What to do – Transcribe every line of the records verbatim.

Data –
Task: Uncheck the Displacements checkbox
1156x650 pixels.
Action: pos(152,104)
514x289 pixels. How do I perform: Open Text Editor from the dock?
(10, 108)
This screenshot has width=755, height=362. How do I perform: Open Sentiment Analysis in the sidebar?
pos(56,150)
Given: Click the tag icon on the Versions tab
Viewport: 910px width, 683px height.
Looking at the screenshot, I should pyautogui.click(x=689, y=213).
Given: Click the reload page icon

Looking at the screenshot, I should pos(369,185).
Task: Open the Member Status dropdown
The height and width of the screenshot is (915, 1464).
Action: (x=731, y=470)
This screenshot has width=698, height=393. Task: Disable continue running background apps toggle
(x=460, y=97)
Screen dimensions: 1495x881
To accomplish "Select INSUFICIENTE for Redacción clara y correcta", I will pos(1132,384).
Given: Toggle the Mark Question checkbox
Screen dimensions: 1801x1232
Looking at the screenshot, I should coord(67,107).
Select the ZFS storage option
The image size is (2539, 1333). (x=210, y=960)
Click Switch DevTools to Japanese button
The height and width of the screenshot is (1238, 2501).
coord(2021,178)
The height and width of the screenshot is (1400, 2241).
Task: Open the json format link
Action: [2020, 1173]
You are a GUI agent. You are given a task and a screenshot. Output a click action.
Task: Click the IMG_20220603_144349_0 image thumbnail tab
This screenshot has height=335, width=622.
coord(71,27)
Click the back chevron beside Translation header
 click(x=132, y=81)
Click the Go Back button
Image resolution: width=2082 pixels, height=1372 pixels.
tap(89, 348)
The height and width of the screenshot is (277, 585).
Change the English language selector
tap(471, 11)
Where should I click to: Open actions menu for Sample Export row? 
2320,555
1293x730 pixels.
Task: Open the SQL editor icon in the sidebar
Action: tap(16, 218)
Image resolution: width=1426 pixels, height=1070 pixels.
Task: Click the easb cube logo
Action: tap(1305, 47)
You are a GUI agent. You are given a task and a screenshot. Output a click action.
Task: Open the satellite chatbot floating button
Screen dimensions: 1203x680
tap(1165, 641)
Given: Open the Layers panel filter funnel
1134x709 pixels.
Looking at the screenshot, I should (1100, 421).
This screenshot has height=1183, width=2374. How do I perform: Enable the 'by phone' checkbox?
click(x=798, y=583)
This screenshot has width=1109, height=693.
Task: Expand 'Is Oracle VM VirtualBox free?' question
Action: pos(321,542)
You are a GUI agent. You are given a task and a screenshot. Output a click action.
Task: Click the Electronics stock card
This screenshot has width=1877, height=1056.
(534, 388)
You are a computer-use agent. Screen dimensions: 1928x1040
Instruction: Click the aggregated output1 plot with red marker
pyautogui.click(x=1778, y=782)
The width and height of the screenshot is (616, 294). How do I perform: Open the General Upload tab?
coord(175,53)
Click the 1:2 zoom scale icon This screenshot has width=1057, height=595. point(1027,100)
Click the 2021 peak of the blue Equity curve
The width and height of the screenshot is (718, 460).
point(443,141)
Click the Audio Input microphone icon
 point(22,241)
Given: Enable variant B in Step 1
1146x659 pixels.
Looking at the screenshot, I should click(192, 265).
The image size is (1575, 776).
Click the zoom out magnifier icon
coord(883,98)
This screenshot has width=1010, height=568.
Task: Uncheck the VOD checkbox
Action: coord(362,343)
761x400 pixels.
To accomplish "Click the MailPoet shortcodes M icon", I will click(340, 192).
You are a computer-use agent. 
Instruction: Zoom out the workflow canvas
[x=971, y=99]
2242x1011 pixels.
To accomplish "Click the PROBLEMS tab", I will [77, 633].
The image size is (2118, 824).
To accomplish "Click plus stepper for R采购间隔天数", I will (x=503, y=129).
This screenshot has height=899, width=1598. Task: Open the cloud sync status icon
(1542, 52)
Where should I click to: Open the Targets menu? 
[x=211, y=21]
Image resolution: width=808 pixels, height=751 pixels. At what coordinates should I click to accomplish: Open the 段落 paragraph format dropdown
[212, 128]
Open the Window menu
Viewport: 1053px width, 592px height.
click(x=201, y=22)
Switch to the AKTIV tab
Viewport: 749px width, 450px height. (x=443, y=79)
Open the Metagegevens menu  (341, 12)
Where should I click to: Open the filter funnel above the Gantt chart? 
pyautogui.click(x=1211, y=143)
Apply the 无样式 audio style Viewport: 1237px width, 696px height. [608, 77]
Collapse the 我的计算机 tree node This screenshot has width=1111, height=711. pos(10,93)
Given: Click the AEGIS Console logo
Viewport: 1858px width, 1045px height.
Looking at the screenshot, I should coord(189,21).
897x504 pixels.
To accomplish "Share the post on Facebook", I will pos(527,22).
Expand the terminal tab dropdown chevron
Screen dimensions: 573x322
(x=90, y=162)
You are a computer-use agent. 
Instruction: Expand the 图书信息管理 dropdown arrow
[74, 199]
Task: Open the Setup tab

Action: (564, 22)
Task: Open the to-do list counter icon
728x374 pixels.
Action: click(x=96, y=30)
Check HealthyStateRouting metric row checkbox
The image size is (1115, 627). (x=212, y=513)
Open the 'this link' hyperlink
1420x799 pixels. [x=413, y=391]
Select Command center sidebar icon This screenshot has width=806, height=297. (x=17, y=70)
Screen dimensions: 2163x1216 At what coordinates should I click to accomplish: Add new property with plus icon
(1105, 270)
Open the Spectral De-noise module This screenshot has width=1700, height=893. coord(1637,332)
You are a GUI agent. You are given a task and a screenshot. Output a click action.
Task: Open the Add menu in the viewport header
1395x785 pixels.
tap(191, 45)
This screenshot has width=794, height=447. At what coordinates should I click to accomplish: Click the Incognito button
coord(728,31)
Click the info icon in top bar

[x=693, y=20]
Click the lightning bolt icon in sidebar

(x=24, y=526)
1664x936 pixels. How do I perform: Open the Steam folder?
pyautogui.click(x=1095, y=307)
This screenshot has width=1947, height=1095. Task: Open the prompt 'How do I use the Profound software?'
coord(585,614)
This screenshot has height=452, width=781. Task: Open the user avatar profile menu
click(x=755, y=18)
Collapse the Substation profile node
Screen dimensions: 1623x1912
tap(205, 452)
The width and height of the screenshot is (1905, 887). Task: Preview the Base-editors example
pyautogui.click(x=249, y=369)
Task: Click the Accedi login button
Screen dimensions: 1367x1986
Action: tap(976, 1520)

Answer below –
Task: Uncheck the Displacements checkbox
1156x650 pixels.
Action: pos(152,104)
514x289 pixels. How do I perform: Open Text Editor from the dock?
(10, 108)
This screenshot has width=755, height=362. How do I perform: Open Sentiment Analysis in the sidebar?
pos(56,150)
Given: Click the tag icon on the Versions tab
Viewport: 910px width, 683px height.
Looking at the screenshot, I should pyautogui.click(x=689, y=213).
Given: Click the reload page icon

Looking at the screenshot, I should pos(369,185).
Task: Open the Member Status dropdown
The height and width of the screenshot is (915, 1464).
Action: (x=731, y=470)
This screenshot has width=698, height=393. Task: Disable continue running background apps toggle
(x=460, y=97)
Screen dimensions: 1495x881
To accomplish "Select INSUFICIENTE for Redacción clara y correcta", I will pos(1132,384).
Given: Toggle the Mark Question checkbox
Screen dimensions: 1801x1232
Looking at the screenshot, I should coord(67,107).
Select the ZFS storage option
The image size is (2539, 1333). (x=210, y=960)
Click Switch DevTools to Japanese button
The height and width of the screenshot is (1238, 2501).
coord(2021,178)
The height and width of the screenshot is (1400, 2241).
Task: Open the json format link
Action: [2020, 1173]
You are a GUI agent. You are given a task and a screenshot. Output a click action.
Task: Click the IMG_20220603_144349_0 image thumbnail tab
This screenshot has height=335, width=622.
coord(71,27)
Click the back chevron beside Translation header
 click(x=132, y=81)
Click the Go Back button
Image resolution: width=2082 pixels, height=1372 pixels.
tap(89, 348)
The height and width of the screenshot is (277, 585).
Change the English language selector
tap(471, 11)
Where should I click to: Open actions menu for Sample Export row? 
2320,555
1293x730 pixels.
Task: Open the SQL editor icon in the sidebar
Action: tap(16, 218)
Image resolution: width=1426 pixels, height=1070 pixels.
Task: Click the easb cube logo
Action: tap(1305, 47)
You are a GUI agent. You are given a task and a screenshot. Output a click action.
Task: Open the satellite chatbot floating button
Screen dimensions: 1203x680
tap(1165, 641)
Given: Open the Layers panel filter funnel
1134x709 pixels.
Looking at the screenshot, I should (1100, 421).
This screenshot has height=1183, width=2374. How do I perform: Enable the 'by phone' checkbox?
click(x=798, y=583)
This screenshot has width=1109, height=693.
Task: Expand 'Is Oracle VM VirtualBox free?' question
Action: pos(321,542)
You are a GUI agent. You are given a task and a screenshot. Output a click action.
Task: Click the Electronics stock card
This screenshot has width=1877, height=1056.
(534, 388)
You are a computer-use agent. Screen dimensions: 1928x1040
Instruction: Click the aggregated output1 plot with red marker
pyautogui.click(x=1778, y=782)
The width and height of the screenshot is (616, 294). How do I perform: Open the General Upload tab?
coord(175,53)
Click the 1:2 zoom scale icon This screenshot has width=1057, height=595. point(1027,100)
Click the 2021 peak of the blue Equity curve
The width and height of the screenshot is (718, 460).
point(443,141)
Click the Audio Input microphone icon
 point(22,241)
Given: Enable variant B in Step 1
1146x659 pixels.
Looking at the screenshot, I should click(192, 265).
The image size is (1575, 776).
Click the zoom out magnifier icon
coord(883,98)
This screenshot has width=1010, height=568.
Task: Uncheck the VOD checkbox
Action: coord(362,343)
761x400 pixels.
To accomplish "Click the MailPoet shortcodes M icon", I will click(340, 192).
You are a computer-use agent. 
Instruction: Zoom out the workflow canvas
[x=971, y=99]
2242x1011 pixels.
To accomplish "Click the PROBLEMS tab", I will [77, 633].
The image size is (2118, 824).
To accomplish "Click plus stepper for R采购间隔天数", I will (x=503, y=129).
This screenshot has height=899, width=1598. Task: Open the cloud sync status icon
(1542, 52)
Where should I click to: Open the Targets menu? 
[x=211, y=21]
Image resolution: width=808 pixels, height=751 pixels. At what coordinates should I click to accomplish: Open the 段落 paragraph format dropdown
[212, 128]
Open the Window menu
Viewport: 1053px width, 592px height.
click(x=201, y=22)
Switch to the AKTIV tab
Viewport: 749px width, 450px height. (x=443, y=79)
Open the Metagegevens menu  (341, 12)
Where should I click to: Open the filter funnel above the Gantt chart? 
pyautogui.click(x=1211, y=143)
Apply the 无样式 audio style Viewport: 1237px width, 696px height. [608, 77]
Collapse the 我的计算机 tree node This screenshot has width=1111, height=711. pos(10,93)
Given: Click the AEGIS Console logo
Viewport: 1858px width, 1045px height.
Looking at the screenshot, I should coord(189,21).
897x504 pixels.
To accomplish "Share the post on Facebook", I will pos(527,22).
Expand the terminal tab dropdown chevron
Screen dimensions: 573x322
(x=90, y=162)
You are a computer-use agent. 
Instruction: Expand the 图书信息管理 dropdown arrow
[74, 199]
Task: Open the Setup tab

Action: (564, 22)
Task: Open the to-do list counter icon
728x374 pixels.
Action: click(x=96, y=30)
Check HealthyStateRouting metric row checkbox
The image size is (1115, 627). (x=212, y=513)
Open the 'this link' hyperlink
1420x799 pixels. [x=413, y=391]
Select Command center sidebar icon This screenshot has width=806, height=297. (x=17, y=70)
Screen dimensions: 2163x1216 At what coordinates should I click to accomplish: Add new property with plus icon
(1105, 270)
Open the Spectral De-noise module This screenshot has width=1700, height=893. coord(1637,332)
You are a GUI agent. You are given a task and a screenshot. Output a click action.
Task: Open the Add menu in the viewport header
1395x785 pixels.
tap(191, 45)
This screenshot has width=794, height=447. At what coordinates should I click to accomplish: Click the Incognito button
coord(728,31)
Click the info icon in top bar

[x=693, y=20]
Click the lightning bolt icon in sidebar

(x=24, y=526)
1664x936 pixels. How do I perform: Open the Steam folder?
pyautogui.click(x=1095, y=307)
This screenshot has width=1947, height=1095. Task: Open the prompt 'How do I use the Profound software?'
coord(585,614)
This screenshot has height=452, width=781. Task: Open the user avatar profile menu
click(x=755, y=18)
Collapse the Substation profile node
Screen dimensions: 1623x1912
tap(205, 452)
The width and height of the screenshot is (1905, 887). Task: Preview the Base-editors example
pyautogui.click(x=249, y=369)
Task: Click the Accedi login button
Screen dimensions: 1367x1986
Action: tap(976, 1520)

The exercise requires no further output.